Management of Exposure to Bloodborne Pathogens

Health care facilities, including dental offices and clinics, are responsible for ensuring that percutaneous exposures are minimized through preventative procedures and are appropriately managed when they do occur.^1-3

• Management of exposure includes:

• general wound care and cleaning;

• counselling of the exposed worker regarding bloodborne pathogens;

• source patient testing if possible for HBV, HCV and HIV (consent of the source person is required);

• documentation of the incident with a review of the cause to determine if such exposures can be prevented in the future;

• postexposure assessment and prophylaxis for the health care worker if indicated;

• baseline and follow-up serology of the health care worker if indicated.

A person who is competent in the management of exposure to bloodborne pathogens should carry out the postexposure assessment. Transmission of hepatitis B carries the greatest risk for the nonimmune health care worker. Those who have not been immunized should begin a vaccine series at the first assessment. Hepatitis B immune globulin (HBIG) should be given within 72 hours if the source patient is positive for hepatitis B surface antigen. Workers who have completed the vaccine series and who have not been documented to have mounted an adequate antibody response should be tested following an exposure to ensure they are immune. Those who have responded to the vaccine can be considered immune. Workers exposed to hepatitis B who do not have immunity at the time of exposure and who have not previously displayed a response to hepatitis B immunization should receive a dose of HBIG and another series of the vaccine.
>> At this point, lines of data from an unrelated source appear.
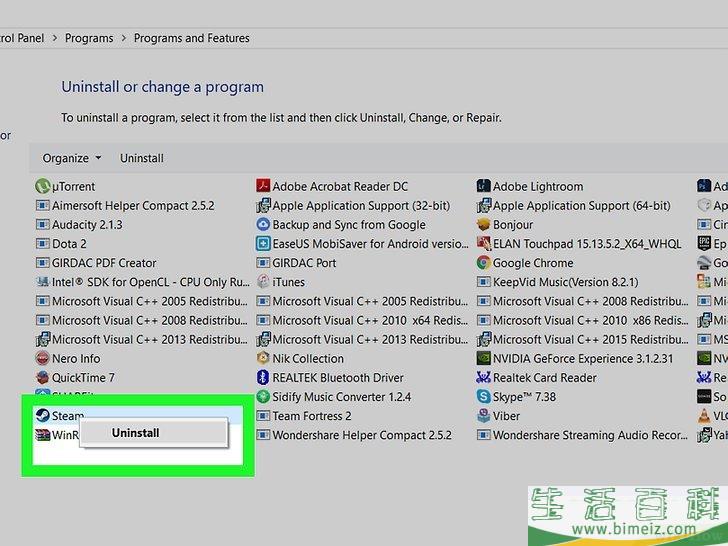Navigate to Programs in breadcrumb

89,38
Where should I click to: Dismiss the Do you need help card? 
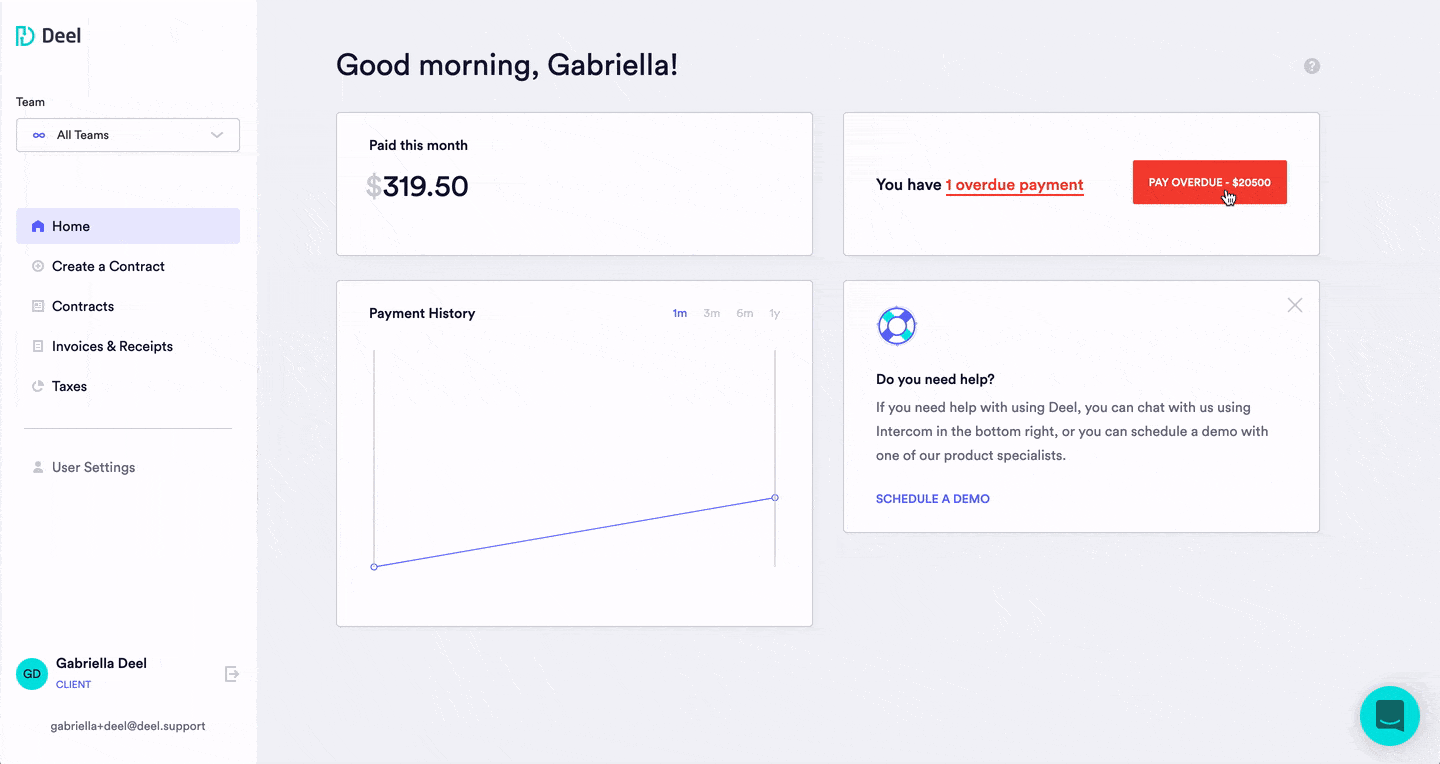pyautogui.click(x=1295, y=305)
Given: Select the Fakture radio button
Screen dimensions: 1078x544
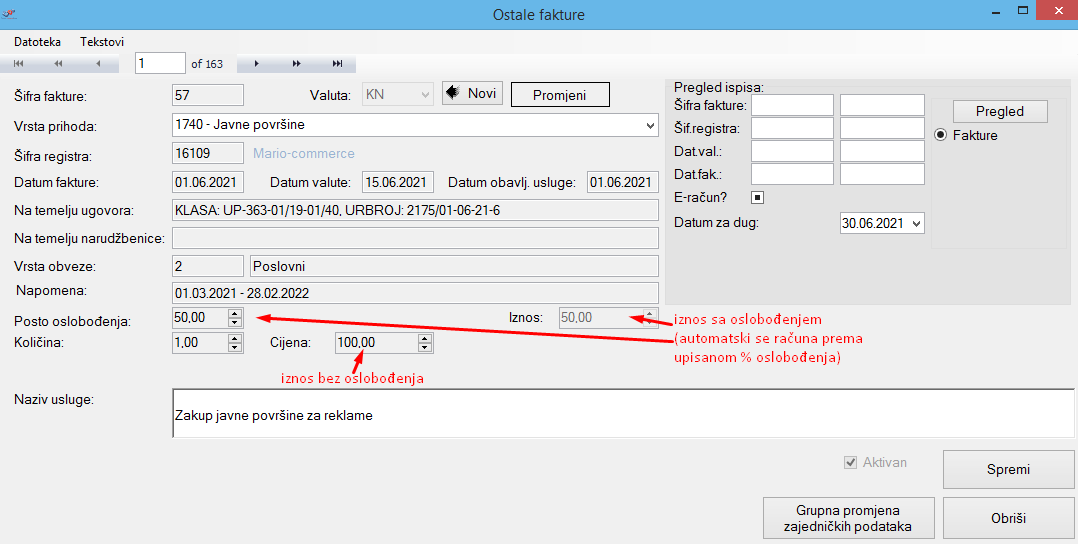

Exposure to HIV-infected blood is uncommon in the office setting and the risk of transmission is low. However, issues surrounding transmission of this pathogen tend to result in the greatest amount of anxiety following exposure to blood. Exposure is considered significant if it involves blood or sterile body fluids. HIV does not transgress intact skin. Thus blood or sterile body fluid must penetrate the skin or come into contact with mucous membranes or broken skin. The risk of transmission increases with depth of exposure (mucous membrane < superficial penetration < deep penetration), degree of contamination of the penetrating device (solid-bore needles < hollow-bore needles) and level of virus in the source blood (treated patients with undetectable virus < untreated patients with high viral loads). Antiviral prophylaxis for one month following workplace exposure to HIV provides a 5-fold reduction in the risk of transmission. Drug toxicity generally limits the use of this approach to incidents where the source patient is known to be positive or is at high risk of infection. Antiviral drugs should be initiated within 2 hours of the exposure, if possible. Rapid screening (within 24 hours) of source patients is possible in most populated areas. Workers with documented exposure to HIV require 6 months of follow-up to rule out infection.

Unfortunately, no vaccines or prophylactic drug treatments prevent the transmission of hepatitis C. For those who have had significant exposure, base-line liver enzymes should be recorded and hepatitis C serology should be carried out with repeat testing at 6 weeks, 3 months and 6 months. People whose liver enzymes become elevated or have a positive antibody test should be urgently referred to a specialist with expertise in managing hepatitis C.